Since the introduction of the transfer window system in 2002, gross transfer spending has exceeded £7.3 billion, with over 80% of this being spent in summer transfer windows, according to financial analysts Deloitte.
As Nick Isles, chairman of the High Pay Centre, said: "Bankers and company executives frequently make the comparison between their own pay and that of professional footballers.
"There are similarities. For both the pay is extremely high, excessively complex and, in many cases, secret. In football as in business, the money could be better invested in training and infrastructure, rather than unsustainable salary increases.
"It may now be time to put the brakes on this dramatic escalation in pay at the top. We are calling for a national debate on what is fair pay for those at the top of our companies, banks and football leagues."
It is our love of the game that is being exploited. We contribute to this state of affairs with every game we watch on Sky Sports or BT Sport, every overpriced match we attend, every shirt or piece of merchandise we purchase.

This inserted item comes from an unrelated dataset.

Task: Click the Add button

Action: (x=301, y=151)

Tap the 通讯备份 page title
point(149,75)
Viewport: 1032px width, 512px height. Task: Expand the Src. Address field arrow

If say, 90% of seats were empty at the stadiums of the highest ranked clubs - or even if it reached a point of a crisis like in Italy and Scotland where stadia is often lacking in spectators - then English football would not function; as it is the supporters in this country, and the atmosphere they generate - often cited by foreign coaches and players as the reason they come here to play, not to mention the fans from overseas who are enticed to watch English football - who are the very heartbeat of the sport.

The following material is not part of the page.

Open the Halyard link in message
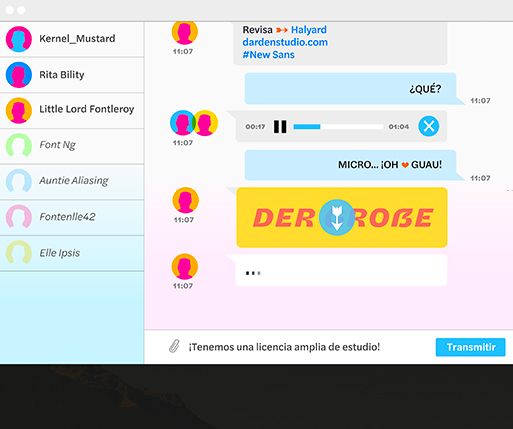The height and width of the screenshot is (429, 513). click(309, 30)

Without them, professional football as we know it would fall on its arse and die, metaphorically, of course, the arse bit at least.

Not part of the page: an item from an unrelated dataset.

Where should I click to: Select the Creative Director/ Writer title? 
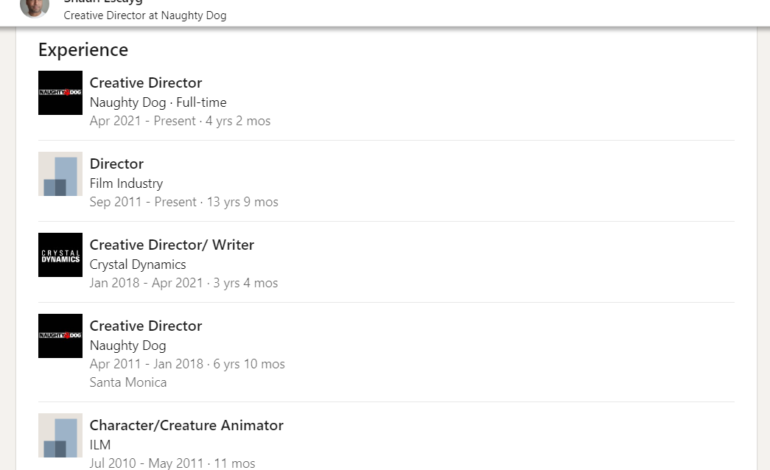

To get a bit David Brent about it, footballers are the stars and the thing we see, the outer shell of the body (although they were fans themselves as youngsters, with many still harbouring those feelings). And the punters/followers of football are the important parts we don't see, the fibre of its being that keeps the body alive.
So the game of football is, to paraphrase Mr. Brent "one big organism, yeah. The people on the phones, they're the mouth, yeah; the people on the pitch, they're the hands and feet...'' The fans? ''Good question: probably the humour.''
Except football fans are all of those things (they are certainly the humour, especially when you take into account the bland image and anecdotes that 99% of footballers, past and present, have projected and project).
TV companies have their part to play and it is good to have the option of watching the game we love from the comfort of our own armchair - or beanbag, however you choose to live your life - but there are limits when it is negatively affecting the way fans interact with the live game.
The reason for the broadcasters' and players' existence and the game itself is solely to do with football supporters, many of whom are living below the Living Wage, but still try to support their team as much as they can. As the chairman of the High Pay Centre said, the business of football and its wages is excessively complex and often secret, so how are we on the outside to know exactly what goes on.
Many people's lives revolve around football and would not know what to with themselves if it was to end tomorrow. There are those who feel that the extremely high wages of players are well deserved, in which case, will not care what the players earn compared to their own financial income, as long as they can go and see their team on a Saturday, Sunday, Monday, Tuesday, Wednesday, Thursday, whenever their club happens to play, without putting a huge dent into their pay.
The wage gap between players and fans is way too much, but the combination of that and the alienation of supporters are unable to afford a matchday ticket a few times a season is simply unacceptable. So let's at least bring down the cost of matchday tickets.
It is not a solution to the problem as a whole and won't change things overnight, but it will be a huge consolation to fans who simply want to regularly see their team in the flesh whatever their feelings on the situation of extreme inequality.